#### [TASK OBJECTIVE]
Write out, word for word, only the lines from the one with "Via Savio, 240 Cesena (FC) (126, 2011)" to the end of the data below.

#### [Stored items]
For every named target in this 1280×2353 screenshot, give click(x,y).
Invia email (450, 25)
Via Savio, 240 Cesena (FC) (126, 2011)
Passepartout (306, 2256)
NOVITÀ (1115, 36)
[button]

#### [SOLUTION]
Via Savio, 240 Cesena (FC) (126, 2011)
Passepartout (306, 2256)
NOVITÀ (1115, 36)
[button]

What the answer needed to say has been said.